* [THE INPUT]:
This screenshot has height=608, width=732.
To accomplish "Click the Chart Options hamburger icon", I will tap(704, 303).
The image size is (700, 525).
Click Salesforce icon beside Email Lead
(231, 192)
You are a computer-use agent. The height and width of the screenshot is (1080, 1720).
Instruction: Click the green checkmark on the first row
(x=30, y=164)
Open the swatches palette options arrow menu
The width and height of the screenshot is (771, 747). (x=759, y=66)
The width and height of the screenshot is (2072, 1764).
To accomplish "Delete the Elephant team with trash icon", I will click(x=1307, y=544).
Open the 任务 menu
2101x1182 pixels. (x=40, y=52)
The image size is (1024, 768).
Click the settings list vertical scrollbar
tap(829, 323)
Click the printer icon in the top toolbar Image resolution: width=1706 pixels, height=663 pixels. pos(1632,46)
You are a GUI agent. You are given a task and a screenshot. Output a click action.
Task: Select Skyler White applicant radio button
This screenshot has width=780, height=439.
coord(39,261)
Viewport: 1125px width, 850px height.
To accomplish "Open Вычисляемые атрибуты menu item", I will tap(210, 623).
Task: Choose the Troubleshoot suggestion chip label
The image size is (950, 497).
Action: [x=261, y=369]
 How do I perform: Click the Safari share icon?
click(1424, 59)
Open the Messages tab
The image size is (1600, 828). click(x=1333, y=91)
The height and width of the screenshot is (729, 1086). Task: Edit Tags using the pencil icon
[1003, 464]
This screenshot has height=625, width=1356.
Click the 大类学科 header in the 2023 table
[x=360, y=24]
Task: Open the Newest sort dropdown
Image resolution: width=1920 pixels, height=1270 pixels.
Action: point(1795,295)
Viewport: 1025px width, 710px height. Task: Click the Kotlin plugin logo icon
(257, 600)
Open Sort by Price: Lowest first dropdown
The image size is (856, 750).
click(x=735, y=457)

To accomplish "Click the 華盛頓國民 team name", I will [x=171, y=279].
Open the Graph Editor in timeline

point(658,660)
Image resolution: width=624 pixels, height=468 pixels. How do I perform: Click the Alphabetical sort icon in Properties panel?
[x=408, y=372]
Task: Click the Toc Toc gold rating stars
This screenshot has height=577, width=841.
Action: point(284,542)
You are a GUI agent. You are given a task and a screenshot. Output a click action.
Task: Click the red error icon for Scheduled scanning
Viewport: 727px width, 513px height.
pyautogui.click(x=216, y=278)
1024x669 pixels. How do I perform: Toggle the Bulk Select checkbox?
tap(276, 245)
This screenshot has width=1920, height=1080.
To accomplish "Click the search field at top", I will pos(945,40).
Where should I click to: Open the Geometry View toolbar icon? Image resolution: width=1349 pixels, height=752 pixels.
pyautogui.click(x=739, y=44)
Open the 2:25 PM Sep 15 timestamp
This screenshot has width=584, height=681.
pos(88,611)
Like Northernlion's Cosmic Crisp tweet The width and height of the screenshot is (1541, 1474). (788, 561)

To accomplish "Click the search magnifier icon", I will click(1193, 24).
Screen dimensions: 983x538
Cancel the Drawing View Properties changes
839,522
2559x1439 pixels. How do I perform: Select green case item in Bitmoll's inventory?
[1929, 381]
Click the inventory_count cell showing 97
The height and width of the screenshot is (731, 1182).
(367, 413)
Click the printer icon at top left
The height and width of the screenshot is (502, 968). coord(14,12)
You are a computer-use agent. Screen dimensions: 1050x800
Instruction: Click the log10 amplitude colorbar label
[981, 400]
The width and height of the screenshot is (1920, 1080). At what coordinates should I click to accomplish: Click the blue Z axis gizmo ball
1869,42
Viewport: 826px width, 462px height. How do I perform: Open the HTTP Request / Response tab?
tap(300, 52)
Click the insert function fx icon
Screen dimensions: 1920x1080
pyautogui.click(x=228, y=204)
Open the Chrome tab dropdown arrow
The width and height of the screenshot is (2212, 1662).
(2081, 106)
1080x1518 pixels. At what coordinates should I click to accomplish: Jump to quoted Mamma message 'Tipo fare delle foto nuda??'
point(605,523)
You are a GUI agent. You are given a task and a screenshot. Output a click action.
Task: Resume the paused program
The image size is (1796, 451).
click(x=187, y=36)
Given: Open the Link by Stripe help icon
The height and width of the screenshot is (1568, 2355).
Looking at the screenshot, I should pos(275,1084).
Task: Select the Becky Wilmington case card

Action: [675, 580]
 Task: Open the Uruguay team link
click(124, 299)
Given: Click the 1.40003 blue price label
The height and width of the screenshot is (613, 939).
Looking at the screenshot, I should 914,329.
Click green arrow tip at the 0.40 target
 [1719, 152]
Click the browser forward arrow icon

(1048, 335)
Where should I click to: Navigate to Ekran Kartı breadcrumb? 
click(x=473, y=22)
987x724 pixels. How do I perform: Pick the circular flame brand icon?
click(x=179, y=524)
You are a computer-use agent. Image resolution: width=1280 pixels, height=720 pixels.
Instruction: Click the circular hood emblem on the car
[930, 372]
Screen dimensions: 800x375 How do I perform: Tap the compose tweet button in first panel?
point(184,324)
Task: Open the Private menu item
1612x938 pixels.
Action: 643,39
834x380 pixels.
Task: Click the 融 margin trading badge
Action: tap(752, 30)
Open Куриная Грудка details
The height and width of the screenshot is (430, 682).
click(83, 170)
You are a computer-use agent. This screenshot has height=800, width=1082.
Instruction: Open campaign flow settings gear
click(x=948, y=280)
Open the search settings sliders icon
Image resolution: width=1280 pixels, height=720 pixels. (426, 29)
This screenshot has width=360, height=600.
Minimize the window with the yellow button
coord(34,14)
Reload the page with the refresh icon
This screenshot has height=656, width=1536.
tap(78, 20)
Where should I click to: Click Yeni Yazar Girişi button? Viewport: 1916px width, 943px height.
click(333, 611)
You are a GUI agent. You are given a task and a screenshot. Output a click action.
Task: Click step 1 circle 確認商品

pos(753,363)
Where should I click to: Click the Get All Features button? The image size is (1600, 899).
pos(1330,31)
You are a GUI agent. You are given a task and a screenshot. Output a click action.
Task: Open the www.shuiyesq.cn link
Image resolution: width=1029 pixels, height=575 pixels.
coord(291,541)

* [STATED PROBLEM]: Which lines in the rows above contain the word "button"? Copy each of those lines out in full, treating case as significant.

* [TASK RESPONSE]:
Task: Select Skyler White applicant radio button
Screen dimensions: 800x375 How do I perform: Tap the compose tweet button in first panel?
Minimize the window with the yellow button
Where should I click to: Click Yeni Yazar Girişi button? Viewport: 1916px width, 943px height.
Where should I click to: Click the Get All Features button? The image size is (1600, 899).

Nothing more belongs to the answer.